A team of 24 scientists from universities and research institutes in Australia, New Zealand, Switzerland, the United States, and the United Kingdom looked for evidence of ancient methane released during the most recent deglaciation, between 18,000 and 8,000 years before present—a period of warming similar to what is predicted for the near future—and found there was little stored methane released during this period of rapid, substantial warming, “suggesting that substantial emissions of old methane may not be triggered in response to current and near-future climate change.”

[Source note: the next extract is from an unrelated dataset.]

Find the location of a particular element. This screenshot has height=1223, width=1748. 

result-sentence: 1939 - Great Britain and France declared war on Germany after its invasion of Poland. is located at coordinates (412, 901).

Upon extracting methane from ice cores collected in Antarctica for radiocarbon dating from 11 dates spanning 15,000 to 8,000 years ago, Dyonisius et al. found no evidence of substantial releases of ancient methane. Instead, the methane found in each sample was contemporaneous to the period of release from the decomposition of recently formed organic carbon, such as plants and soil, and not from the destabilization of old carbon or methane stores.

“Hundreds or even thousands of years of warming may be required to generate sustained methane release from old carbon stores that can then outpace methane consumption,” says the study. “Old methane release therefore does not occur fast enough nor at magnitudes that will be important in the immediate future when compared with methane release from contemporary sources such as wetlands and human activity, which release a third and half of all methane currently in the atmosphere, respectively.”

So much for the fabled stored-methane-release tipping point.